**Questions**
1. Decide whether each statement agrees with the account of the trip through Colón. Answer yes or no for each, and quote the words from the account that settle it.
(a) Taxi fares in Panamá are charged by meter.
(b) None of the intersections in Colón have traffic lights.
(c) Most of Panamá's public busses are old school busses from the U.S.
2. Write the next part of the account of the trip through Colón, picking up after its final sentence.

**Provided text**
::::::::

We started with a taxi ride to Colón. Our driver, Alfred, took us through the main part of the town to the train station on its fringe. It’s possible to rent a car for very little in Colón. I considered this as an alternative to the more expensive cab/train/cab option. Even with the extra fee to drop the car at Tocumen International Airport, it would have cost far less. In the end, I’m glad we didn’t. Colón is impossibly confusing. The entire city is under heavy construction, there are no road signs at all, and none of the intersections have traffic lights. The procedure at these seems to be: Stop when you arrive to see if there’s a space, then dart into traffic in the direction you want to go, even if you have to cross several lanes of traffic at right angles and they are all headed right at you. Alfred seemed only mildly perturbed by all of the drivers that either cut him off or who refused to let him cut them off, but from the back, it was all quite confusing and hair-raising.
After a very circuitous route that involved many poorly marked construction detours, he finally deposited us at the Colón train station. Taxi fares in Panamá are based on zones, not metered, so we knew Alfred had taken the quickest route for his fixed fare.
We had allowed a generous buffer for canal delays that turned out to be unneeded, so we ended up with quite a lot of time before we could board the train to Panama City. The station is not so much a station as a covered siding. We found a plank of wood alongside one of the sheds nearby and used it as a makeshift bench to sit on while we waited. Our main entertainment for our wait was the busses going by at a nearby intersection. Panamá has a curious bus culture that is proud of its rebellious nature. Most of the public busses are old school busses from the U.S. that have been painted with elaborate airbrush designs and adorned with all sorts of extras like shark fins and big chrome truck exhausts with loud glass pack mufflers. The busses make the city seem even more chaotic.

::::::::

**Study material**
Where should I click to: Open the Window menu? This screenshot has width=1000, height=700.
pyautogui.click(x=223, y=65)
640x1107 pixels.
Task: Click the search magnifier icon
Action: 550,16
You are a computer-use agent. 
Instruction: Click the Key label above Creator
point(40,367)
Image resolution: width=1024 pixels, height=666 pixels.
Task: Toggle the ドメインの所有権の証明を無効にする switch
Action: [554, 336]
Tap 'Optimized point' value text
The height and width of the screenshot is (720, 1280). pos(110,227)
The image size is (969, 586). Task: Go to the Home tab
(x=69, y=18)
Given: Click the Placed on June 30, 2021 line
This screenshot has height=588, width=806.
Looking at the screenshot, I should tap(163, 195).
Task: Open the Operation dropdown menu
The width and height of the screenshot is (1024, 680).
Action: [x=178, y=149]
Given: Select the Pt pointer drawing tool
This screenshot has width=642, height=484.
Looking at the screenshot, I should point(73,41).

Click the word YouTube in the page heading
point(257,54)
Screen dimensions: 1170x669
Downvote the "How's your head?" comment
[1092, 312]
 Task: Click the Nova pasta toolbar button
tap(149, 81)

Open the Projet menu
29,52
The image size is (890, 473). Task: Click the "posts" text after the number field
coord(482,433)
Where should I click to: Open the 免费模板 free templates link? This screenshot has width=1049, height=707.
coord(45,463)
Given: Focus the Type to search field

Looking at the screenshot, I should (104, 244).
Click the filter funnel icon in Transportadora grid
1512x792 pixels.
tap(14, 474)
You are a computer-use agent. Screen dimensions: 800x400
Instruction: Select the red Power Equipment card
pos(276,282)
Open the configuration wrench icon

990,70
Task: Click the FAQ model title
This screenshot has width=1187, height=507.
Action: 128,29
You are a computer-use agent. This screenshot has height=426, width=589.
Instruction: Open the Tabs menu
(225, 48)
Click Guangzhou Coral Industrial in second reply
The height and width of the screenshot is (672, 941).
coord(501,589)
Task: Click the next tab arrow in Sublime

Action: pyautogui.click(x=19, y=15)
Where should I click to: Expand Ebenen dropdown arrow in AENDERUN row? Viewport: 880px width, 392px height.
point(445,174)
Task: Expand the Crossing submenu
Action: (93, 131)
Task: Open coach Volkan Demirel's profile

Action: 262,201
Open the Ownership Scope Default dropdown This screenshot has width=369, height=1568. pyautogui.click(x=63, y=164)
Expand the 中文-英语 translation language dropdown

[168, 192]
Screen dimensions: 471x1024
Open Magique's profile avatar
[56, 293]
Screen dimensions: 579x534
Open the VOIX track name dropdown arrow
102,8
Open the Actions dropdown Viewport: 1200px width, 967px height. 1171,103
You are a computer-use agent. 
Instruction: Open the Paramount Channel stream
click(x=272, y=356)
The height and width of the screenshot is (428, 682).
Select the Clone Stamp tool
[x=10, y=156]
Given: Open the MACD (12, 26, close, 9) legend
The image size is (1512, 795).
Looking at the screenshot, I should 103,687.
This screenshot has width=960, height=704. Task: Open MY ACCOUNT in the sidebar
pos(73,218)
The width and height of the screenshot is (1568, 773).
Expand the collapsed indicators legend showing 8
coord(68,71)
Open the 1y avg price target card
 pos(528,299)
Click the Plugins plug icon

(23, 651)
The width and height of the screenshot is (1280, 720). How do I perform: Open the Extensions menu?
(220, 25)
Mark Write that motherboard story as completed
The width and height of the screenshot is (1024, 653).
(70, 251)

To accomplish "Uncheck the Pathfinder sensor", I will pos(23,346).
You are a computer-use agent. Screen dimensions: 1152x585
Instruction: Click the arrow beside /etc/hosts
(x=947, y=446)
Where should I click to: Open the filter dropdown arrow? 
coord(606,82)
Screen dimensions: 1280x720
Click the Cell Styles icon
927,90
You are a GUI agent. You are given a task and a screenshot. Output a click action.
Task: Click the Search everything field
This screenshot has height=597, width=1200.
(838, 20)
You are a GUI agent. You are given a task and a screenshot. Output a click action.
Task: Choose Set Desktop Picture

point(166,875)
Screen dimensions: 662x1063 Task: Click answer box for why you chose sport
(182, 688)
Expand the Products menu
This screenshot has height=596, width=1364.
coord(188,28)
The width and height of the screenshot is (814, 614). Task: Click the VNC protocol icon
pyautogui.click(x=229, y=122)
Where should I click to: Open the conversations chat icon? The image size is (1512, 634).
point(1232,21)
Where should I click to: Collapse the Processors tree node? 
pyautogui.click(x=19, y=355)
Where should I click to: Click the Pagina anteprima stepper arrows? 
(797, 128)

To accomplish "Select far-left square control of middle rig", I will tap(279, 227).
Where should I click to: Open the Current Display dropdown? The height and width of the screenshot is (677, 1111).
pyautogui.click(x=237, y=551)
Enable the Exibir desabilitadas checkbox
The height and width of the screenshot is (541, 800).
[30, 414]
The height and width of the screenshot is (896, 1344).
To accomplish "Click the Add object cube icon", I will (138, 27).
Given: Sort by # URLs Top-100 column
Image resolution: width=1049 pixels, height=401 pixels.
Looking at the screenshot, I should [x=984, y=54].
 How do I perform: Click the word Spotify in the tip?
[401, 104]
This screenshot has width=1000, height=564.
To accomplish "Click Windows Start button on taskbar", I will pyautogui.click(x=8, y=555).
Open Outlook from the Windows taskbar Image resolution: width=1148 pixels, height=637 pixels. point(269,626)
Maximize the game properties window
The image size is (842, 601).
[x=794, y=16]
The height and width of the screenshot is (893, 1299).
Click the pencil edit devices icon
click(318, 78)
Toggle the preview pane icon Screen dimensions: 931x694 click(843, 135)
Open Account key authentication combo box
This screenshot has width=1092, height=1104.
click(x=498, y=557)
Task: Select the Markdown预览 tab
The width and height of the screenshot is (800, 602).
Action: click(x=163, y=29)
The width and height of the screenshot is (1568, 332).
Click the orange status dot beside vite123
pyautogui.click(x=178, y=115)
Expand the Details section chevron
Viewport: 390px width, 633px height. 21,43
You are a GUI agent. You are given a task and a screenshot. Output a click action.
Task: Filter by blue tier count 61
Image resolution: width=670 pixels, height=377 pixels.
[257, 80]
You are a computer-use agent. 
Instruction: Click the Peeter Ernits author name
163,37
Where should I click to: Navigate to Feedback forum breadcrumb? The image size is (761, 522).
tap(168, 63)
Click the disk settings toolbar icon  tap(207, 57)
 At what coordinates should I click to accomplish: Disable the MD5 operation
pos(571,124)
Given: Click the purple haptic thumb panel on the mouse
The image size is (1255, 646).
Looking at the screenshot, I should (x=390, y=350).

::::::::

**Your written answers**
1.
(a) No: "Taxi fares in Panamá are based on zones, not metered"
(b) Yes: "none of the intersections have traffic lights"
(c) Yes: "Most of the public busses are old school busses from the U.S."

2.
The Panama Canal Railway - once used for those rushing west for the California Gold Rush
When it finally came time to board the train, we boarded and were immediately stunned with the contrast to the grubby city outside. The train was beautiful. The inside was all polished wood, with green leather seats and those green glass desk lamps. The bulkheads were painted with frescoes of the route. It felt like we had stepped into the Roaring Twenties. We immediately made a beeline for the dome car. The attendant came by with a tray of complimentary coffees and took our drink and snack orders.
The train pulled out of the station and within five minutes, we had left Colón behind and were clacking along the shores of Lake Gatun. We passed still water dotted with tiny islands speckled with herons and cranes. Further along, we spotted the buoys of the canal route, which got closer and closer until we were running alongside the ships on their way between oceans.
We relax as the scenery rushes by
At the Continental Divide, we passed the Miraflores locks, then darted into a tunnel before arriving at Balboa station in Panama City. We had crossed the isthmus in just under an hour.
We took a taxi to a cheap, but clean hotel in town, then headed out looking for a restaurant. We walked a long loop through a lot of dark streets in dodgy areas before we finally ended up at a Venezuelan restaurant across the street from the hotel. The poor waitress that served us as well as the rest of the diners were very understanding and helpful as we struggled to order with our limited Spanish. Eventually, we were brought plates of simple but delicious food that cost us about half what it was worth. We left a chunk of the difference as a good tip for being so patient and cheerful with us. Our waitress seemed confused when we said we didn’t need change. Once she realized it was for her, she accepted it with a blush.
We went back to our room and spent the night trying to sleep through the traffic noise to no avail. When we came down to the lobby at first light, our taxi was already waiting to take us to the airport. We took the south expressway past gleaming skyscrapers separated from the Pacific by a wide belt of parkland bisected by a paved bike path and punctuated with benches in the shade of palm trees.
Arrived in Panama City, Fed, rested, and then off to the airport for an early flight
We parted ways at adjacent gates, where we each got the second to last seats on our respective planes. Now Maryanne is reacquainting herself with British winter while I’m in the milder climate of Arizona enjoying a soft bed and my mother’s delicious cooking.